▶ Supplied entries
[Start of section]
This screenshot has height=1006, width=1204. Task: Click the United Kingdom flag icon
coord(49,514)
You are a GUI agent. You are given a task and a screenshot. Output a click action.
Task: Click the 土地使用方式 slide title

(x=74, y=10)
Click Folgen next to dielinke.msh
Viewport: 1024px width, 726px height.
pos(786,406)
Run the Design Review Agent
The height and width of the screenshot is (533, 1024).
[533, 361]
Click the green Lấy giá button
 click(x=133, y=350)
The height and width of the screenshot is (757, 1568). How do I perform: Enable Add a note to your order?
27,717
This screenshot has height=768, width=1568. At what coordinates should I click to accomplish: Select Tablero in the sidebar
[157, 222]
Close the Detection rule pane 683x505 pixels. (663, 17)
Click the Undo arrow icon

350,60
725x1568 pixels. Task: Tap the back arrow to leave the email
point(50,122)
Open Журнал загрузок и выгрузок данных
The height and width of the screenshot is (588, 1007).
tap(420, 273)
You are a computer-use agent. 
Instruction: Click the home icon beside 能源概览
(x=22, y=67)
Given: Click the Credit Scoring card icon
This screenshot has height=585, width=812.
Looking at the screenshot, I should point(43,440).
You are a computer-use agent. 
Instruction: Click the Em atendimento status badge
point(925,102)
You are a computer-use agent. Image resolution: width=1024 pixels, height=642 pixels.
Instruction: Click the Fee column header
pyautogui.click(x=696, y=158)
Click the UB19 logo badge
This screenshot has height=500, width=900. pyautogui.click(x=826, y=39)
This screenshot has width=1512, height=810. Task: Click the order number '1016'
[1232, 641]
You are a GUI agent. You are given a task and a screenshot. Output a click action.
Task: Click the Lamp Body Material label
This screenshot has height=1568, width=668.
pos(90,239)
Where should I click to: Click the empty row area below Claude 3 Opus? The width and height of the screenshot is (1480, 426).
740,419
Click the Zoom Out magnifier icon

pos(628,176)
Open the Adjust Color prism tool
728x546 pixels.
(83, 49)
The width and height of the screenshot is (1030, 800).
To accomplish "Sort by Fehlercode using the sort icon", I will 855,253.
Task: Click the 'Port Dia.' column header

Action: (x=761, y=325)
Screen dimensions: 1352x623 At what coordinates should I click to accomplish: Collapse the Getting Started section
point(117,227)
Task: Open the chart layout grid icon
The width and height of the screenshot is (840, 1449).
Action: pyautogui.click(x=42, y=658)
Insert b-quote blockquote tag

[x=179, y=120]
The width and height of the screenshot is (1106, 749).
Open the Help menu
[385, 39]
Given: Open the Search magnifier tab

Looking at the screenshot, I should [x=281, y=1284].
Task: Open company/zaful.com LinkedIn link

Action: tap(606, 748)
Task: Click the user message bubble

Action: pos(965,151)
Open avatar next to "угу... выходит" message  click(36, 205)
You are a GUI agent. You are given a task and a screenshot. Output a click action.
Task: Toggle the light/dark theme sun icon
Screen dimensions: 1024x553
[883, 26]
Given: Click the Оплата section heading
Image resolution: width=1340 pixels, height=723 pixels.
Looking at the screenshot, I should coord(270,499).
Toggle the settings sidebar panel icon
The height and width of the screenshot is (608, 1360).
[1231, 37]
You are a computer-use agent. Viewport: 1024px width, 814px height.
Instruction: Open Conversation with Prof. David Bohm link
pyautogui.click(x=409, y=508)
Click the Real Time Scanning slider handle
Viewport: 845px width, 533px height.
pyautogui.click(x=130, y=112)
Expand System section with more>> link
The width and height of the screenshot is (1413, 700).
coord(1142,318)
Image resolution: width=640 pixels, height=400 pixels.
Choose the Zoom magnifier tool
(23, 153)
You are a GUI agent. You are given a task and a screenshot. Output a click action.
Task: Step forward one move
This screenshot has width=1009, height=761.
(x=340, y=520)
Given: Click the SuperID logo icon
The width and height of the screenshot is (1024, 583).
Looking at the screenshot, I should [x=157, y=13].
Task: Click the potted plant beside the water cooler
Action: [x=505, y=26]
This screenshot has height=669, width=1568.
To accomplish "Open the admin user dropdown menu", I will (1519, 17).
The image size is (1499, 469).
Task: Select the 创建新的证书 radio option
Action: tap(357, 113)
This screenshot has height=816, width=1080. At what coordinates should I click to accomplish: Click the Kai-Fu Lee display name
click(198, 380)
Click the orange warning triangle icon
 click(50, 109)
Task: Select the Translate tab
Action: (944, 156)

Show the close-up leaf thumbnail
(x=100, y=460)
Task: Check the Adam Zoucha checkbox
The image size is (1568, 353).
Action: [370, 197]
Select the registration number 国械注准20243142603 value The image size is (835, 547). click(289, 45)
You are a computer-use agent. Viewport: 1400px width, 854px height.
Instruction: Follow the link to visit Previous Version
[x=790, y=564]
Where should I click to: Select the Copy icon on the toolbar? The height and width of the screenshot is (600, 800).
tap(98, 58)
[End of section]
The answer consists of the lines above that include the word "computer", each copied exactly.

You are a computer-use agent. 
You are a computer-use agent. 
You are a computer-use agent. Image resolution: width=1024 pixels, height=642 pixels.
You are a computer-use agent. Viewport: 1024px width, 814px height.
You are a computer-use agent. Viewport: 1400px width, 854px height.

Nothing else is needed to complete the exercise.